Through extensive research, Kaufmann and his colleagues have found that diverse cities, like Metro Vancouver, “tend to lose white populations at a faster rate, while less diverse cities gain them, or lose whites at a slower rate.” His findings could explain one of the reasons Victoria and Kelowna, which have far less ethnic diversity than Metro Vancouver, are growing as a result of inter-provincial migration.

Figures from the 2016 Canadian census show that whites recently became a minority in the metropolises of Toronto and Metro Vancouver. The relatively small Aboriginal population of Metro Vancouver is also declining proportionally.

In the Vancouver suburb of Richmond, the ethnic Chinese population has expanded in a few decades by more than 80,000, while the white population has declined by more than 30,000.

A Postmedia series showed that Metro Vancouver is developing distinct ethnic enclaves. Ethnic Chinese now predominate in large sections of Richmond and South Asians make up three-quarters of many neighbourhoods in north Surrey. Meanwhile, whites tend to make up large majorities in suburbs such as White Rock, North Vancouver and Langley.

Despite significant inter-provincial migration trends, immigration from outside the country is changing the ethnic face of Metro Vancouver and Canada’s largest cities the most quickly.
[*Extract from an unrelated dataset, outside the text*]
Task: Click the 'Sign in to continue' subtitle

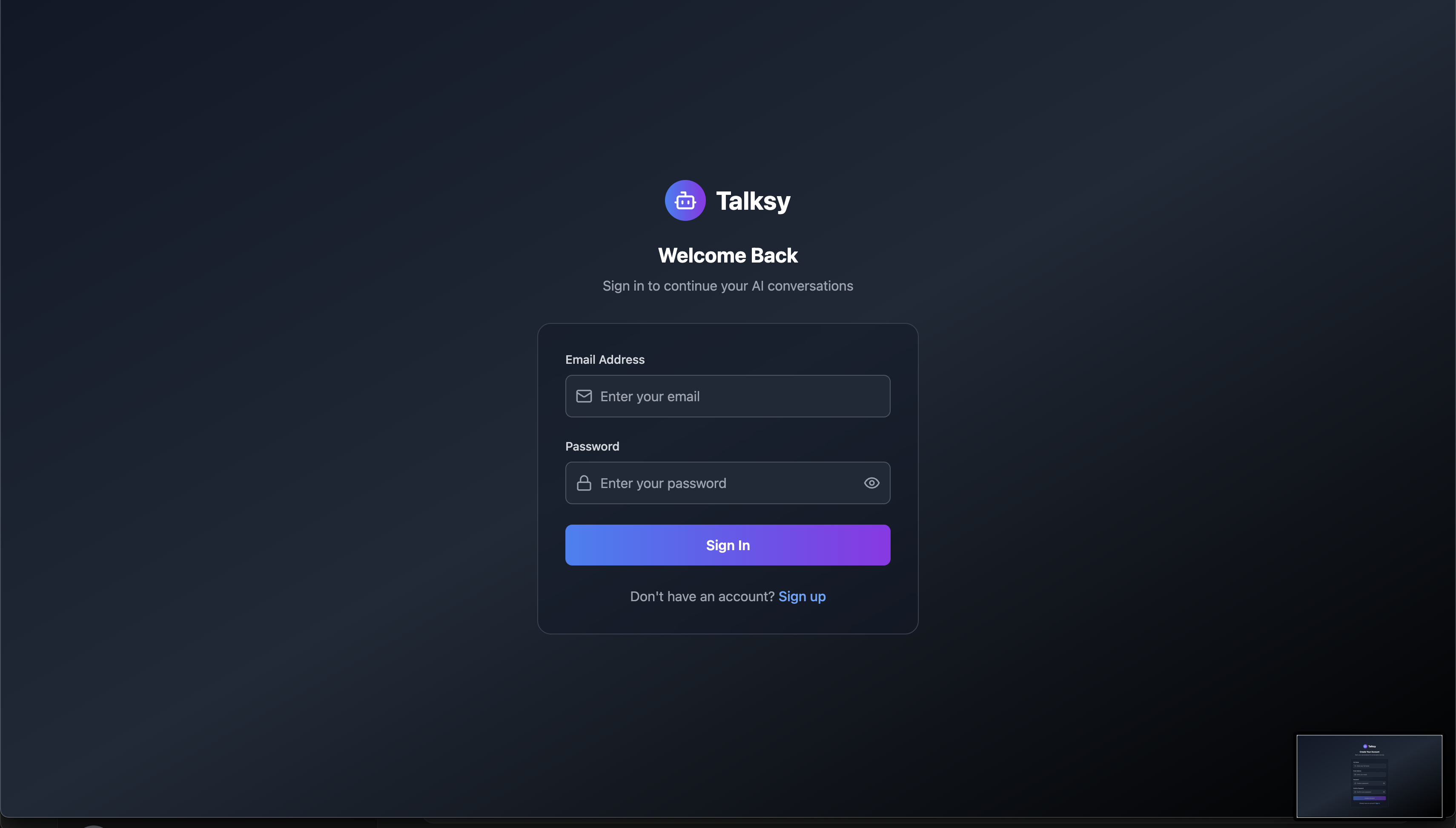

The cities of Toronto, Montreal and Vancouver are projected to have fewer people of European origin, according to StatsCan. More than 60 per cent of all immigrants to Canada have moved to these three major cities, and more than four of five of all recent immigrants come from Asia, the Middle East, South America and Africa.

Metro Vancouver took in 142,000 new immigrants between 2011 and 2016 — and about 85 per cent of those immigrants were people of colour. Many choose to live in ethnic enclaves.

Working with political scientist Gareth Harris, Kaufmann has tracked “white withdrawal” in Britain and Canada, monitoring how whites tend to “unconsciously” move out of neighbourhoods when a large influx of non-white immigrants moves in.

In their book, Changing Places: Mapping the White British Response to Ethnic Change, Kaufmann and Harris don’t use the American term, “white flight,” to describe this pattern because they don’t think it is normally fuelled by racism or xenophobia.

“White conservatives and liberals, racists and cosmopolitans, all move to relatively white areas at similar rates,” Kaufmann and Harris say in Changing Places, published by Demos, which describes itself as “Britain’s leading cross-party think-tank.”

Comparing Metro Vancouver to Toronto and Montreal, Statistics Canada data reveals that in the one-year period ending July, 2016, Greater Toronto, had a net loss of 22,555 whites to other areas of Ontario, which was more than it lost of people of colour (5,265).

Montreal had a net gain of people of colour from other areas of the province of Quebec, while experiencing a net loss of 7,075 whites.